Agency Performs Vivisection on Bad Roads, Finds Contractors in Violation of Contract
This year, the Road Administration drilled into finished roads around the country for the first time to find out why they tend to crumble, the ETV's investigative program "Pealtnägija" reported. It says it found major breaches of contract.
The most notorious highway is the section of Tallinn-Tartu road built before the recession, which cost 5 million euros per kilometer. Less than a year after the Mäo bypass opened in 2010, construction inspectors identified 42 problems in the 6.2 km of the 110 kph four-lane highway.
The Road Administration vowed it would investigate, while Nordecon Infra, the contractor, called the problems normal for any complicated project.

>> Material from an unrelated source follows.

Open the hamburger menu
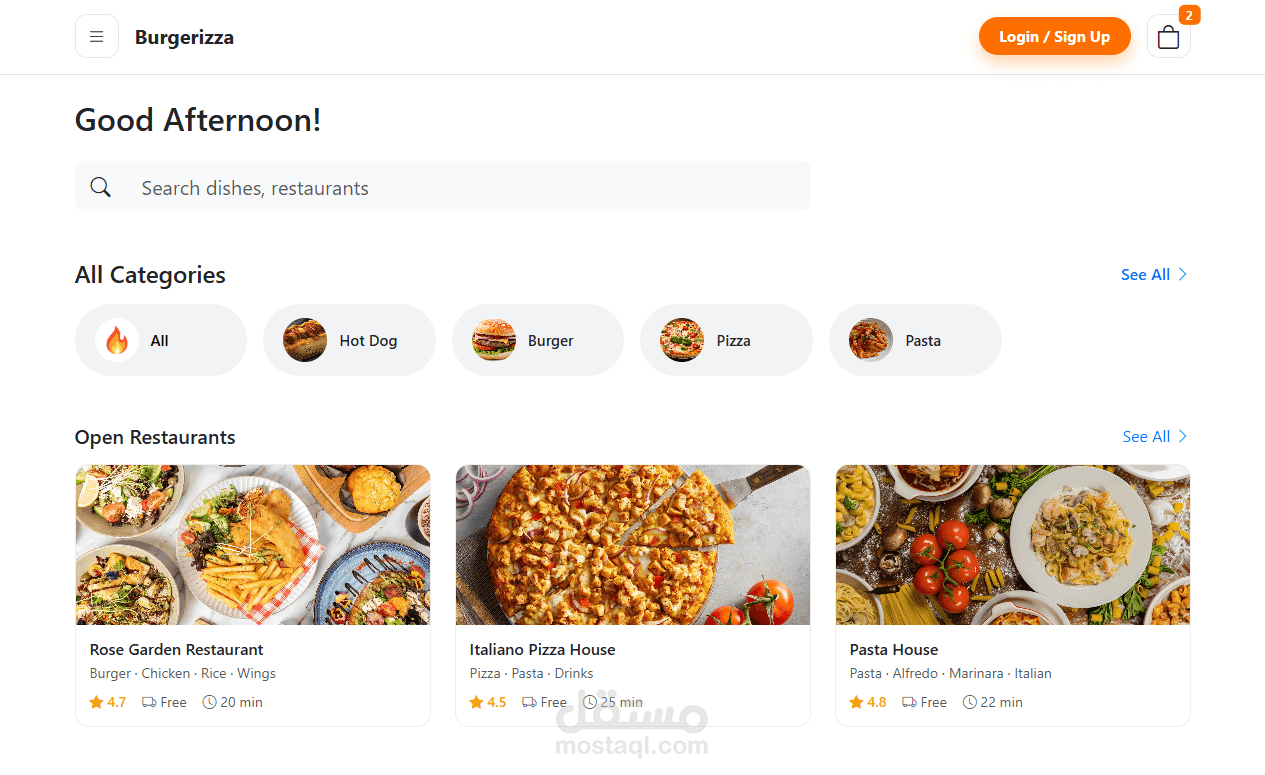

Four years later, as patching of holes still continued, the Road Administration had enough of the excuses from Nordecon and the new director Aivo Adamson, a former banker who took the helm after a series of scandals at the agency, and did something unprecedented - ordered the asphalt in Mäo to be opened up with drills and deconstructed for laboratory analysis. Ten other sites nationwide were also analyzed in the same way.
"We noted that the freshly completed new and renovated or repaired roads showed signs of crumbling. We had to be sure what caused this problem," he said.
Added deputy Road Administration director Kaupo Sirk: Our goal has been to prove to builders that the places are probably not in line with the requirements and so they shouldn't continue patching holes but eliiminate the source problem."
The first signs that the results were truly bad came this spring. But the Road Administration directors went public to "Pealtnägija" only last week.
Sirk: "Often the actual situation varied two-fold from the contractual requirements set by the Road Administration."
The Road Administration has promised to release the full results and the identity of the 11 sites on October 8.
The only other site it disclosed to ETV was the bypass around Pärnu that opened two years ago, which is experiencing subsidence in the wheel tracks at the intersections due to improper binder content.
There, for example, the builder had to use 5.4 percent bitumen in the mix but 5.9 percent was used, said a Road Administration specialist - a big difference that makes the asphalt behave "like Plasticine," a brand of modelling clay, on hot days.